TASK ITEM: Your task is to print each entry exactly as written.
##### INFORMATION GIVEN #####
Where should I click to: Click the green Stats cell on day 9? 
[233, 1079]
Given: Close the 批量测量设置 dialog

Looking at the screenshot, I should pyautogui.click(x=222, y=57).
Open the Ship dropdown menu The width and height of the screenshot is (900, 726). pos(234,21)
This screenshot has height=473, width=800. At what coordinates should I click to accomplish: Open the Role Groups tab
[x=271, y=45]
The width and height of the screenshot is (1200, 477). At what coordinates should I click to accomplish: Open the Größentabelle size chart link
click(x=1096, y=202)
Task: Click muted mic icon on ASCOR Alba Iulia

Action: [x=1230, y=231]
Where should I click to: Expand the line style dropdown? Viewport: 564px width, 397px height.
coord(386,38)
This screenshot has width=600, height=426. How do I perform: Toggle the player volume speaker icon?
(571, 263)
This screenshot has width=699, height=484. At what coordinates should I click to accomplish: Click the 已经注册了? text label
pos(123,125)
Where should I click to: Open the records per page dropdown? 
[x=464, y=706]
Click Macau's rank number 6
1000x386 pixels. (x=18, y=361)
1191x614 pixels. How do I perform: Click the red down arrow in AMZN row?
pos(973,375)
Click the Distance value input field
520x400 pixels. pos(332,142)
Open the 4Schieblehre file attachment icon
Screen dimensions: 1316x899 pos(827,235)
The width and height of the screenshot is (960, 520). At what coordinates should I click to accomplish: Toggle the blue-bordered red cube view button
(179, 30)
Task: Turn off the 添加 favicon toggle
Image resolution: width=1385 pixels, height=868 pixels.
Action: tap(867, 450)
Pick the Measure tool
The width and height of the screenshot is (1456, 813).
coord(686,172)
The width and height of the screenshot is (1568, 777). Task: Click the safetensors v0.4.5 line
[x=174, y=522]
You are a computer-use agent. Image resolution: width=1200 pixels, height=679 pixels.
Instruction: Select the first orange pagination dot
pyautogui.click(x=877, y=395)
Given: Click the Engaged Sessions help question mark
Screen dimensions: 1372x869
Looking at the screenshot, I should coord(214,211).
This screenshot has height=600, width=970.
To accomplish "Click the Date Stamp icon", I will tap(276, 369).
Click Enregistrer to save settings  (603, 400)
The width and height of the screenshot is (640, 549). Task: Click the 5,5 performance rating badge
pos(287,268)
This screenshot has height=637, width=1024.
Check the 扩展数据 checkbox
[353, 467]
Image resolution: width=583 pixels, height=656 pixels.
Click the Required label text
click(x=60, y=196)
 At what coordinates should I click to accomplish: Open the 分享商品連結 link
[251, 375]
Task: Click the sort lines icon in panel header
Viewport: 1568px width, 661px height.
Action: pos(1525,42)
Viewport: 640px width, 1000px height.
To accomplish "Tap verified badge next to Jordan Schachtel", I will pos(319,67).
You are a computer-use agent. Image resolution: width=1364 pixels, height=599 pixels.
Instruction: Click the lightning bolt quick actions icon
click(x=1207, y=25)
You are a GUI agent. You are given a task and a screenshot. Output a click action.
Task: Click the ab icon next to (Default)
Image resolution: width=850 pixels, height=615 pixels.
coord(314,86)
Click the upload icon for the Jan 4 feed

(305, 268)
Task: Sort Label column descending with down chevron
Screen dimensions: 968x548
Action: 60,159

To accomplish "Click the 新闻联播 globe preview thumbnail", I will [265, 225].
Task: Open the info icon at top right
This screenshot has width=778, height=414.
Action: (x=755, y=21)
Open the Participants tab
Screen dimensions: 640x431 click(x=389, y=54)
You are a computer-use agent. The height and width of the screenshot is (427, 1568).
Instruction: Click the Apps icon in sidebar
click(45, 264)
#####
TASK SOLUTION:
Where should I click to: Click the green Stats cell on day 9? 
[233, 1079]
Given: Close the 批量测量设置 dialog

Looking at the screenshot, I should pyautogui.click(x=222, y=57).
Open the Ship dropdown menu The width and height of the screenshot is (900, 726). pos(234,21)
This screenshot has height=473, width=800. At what coordinates should I click to accomplish: Open the Role Groups tab
[x=271, y=45]
The width and height of the screenshot is (1200, 477). At what coordinates should I click to accomplish: Open the Größentabelle size chart link
click(x=1096, y=202)
Task: Click muted mic icon on ASCOR Alba Iulia

Action: [x=1230, y=231]
Where should I click to: Expand the line style dropdown? Viewport: 564px width, 397px height.
coord(386,38)
This screenshot has width=600, height=426. How do I perform: Toggle the player volume speaker icon?
(571, 263)
This screenshot has width=699, height=484. At what coordinates should I click to accomplish: Click the 已经注册了? text label
pos(123,125)
Where should I click to: Open the records per page dropdown? 
[x=464, y=706]
Click Macau's rank number 6
1000x386 pixels. (x=18, y=361)
1191x614 pixels. How do I perform: Click the red down arrow in AMZN row?
pos(973,375)
Click the Distance value input field
520x400 pixels. pos(332,142)
Open the 4Schieblehre file attachment icon
Screen dimensions: 1316x899 pos(827,235)
The width and height of the screenshot is (960, 520). At what coordinates should I click to accomplish: Toggle the blue-bordered red cube view button
(179, 30)
Task: Turn off the 添加 favicon toggle
Image resolution: width=1385 pixels, height=868 pixels.
Action: tap(867, 450)
Pick the Measure tool
The width and height of the screenshot is (1456, 813).
coord(686,172)
The width and height of the screenshot is (1568, 777). Task: Click the safetensors v0.4.5 line
[x=174, y=522]
You are a computer-use agent. Image resolution: width=1200 pixels, height=679 pixels.
Instruction: Select the first orange pagination dot
pyautogui.click(x=877, y=395)
Given: Click the Engaged Sessions help question mark
Screen dimensions: 1372x869
Looking at the screenshot, I should coord(214,211).
This screenshot has height=600, width=970.
To accomplish "Click the Date Stamp icon", I will tap(276, 369).
Click Enregistrer to save settings  (603, 400)
The width and height of the screenshot is (640, 549). Task: Click the 5,5 performance rating badge
pos(287,268)
This screenshot has height=637, width=1024.
Check the 扩展数据 checkbox
[353, 467]
Image resolution: width=583 pixels, height=656 pixels.
Click the Required label text
click(x=60, y=196)
 At what coordinates should I click to accomplish: Open the 分享商品連結 link
[251, 375]
Task: Click the sort lines icon in panel header
Viewport: 1568px width, 661px height.
Action: pos(1525,42)
Viewport: 640px width, 1000px height.
To accomplish "Tap verified badge next to Jordan Schachtel", I will pos(319,67).
You are a computer-use agent. Image resolution: width=1364 pixels, height=599 pixels.
Instruction: Click the lightning bolt quick actions icon
click(x=1207, y=25)
You are a GUI agent. You are given a task and a screenshot. Output a click action.
Task: Click the ab icon next to (Default)
Image resolution: width=850 pixels, height=615 pixels.
coord(314,86)
Click the upload icon for the Jan 4 feed

(305, 268)
Task: Sort Label column descending with down chevron
Screen dimensions: 968x548
Action: 60,159

To accomplish "Click the 新闻联播 globe preview thumbnail", I will [265, 225].
Task: Open the info icon at top right
This screenshot has width=778, height=414.
Action: (x=755, y=21)
Open the Participants tab
Screen dimensions: 640x431 click(x=389, y=54)
You are a computer-use agent. The height and width of the screenshot is (427, 1568).
Instruction: Click the Apps icon in sidebar
click(45, 264)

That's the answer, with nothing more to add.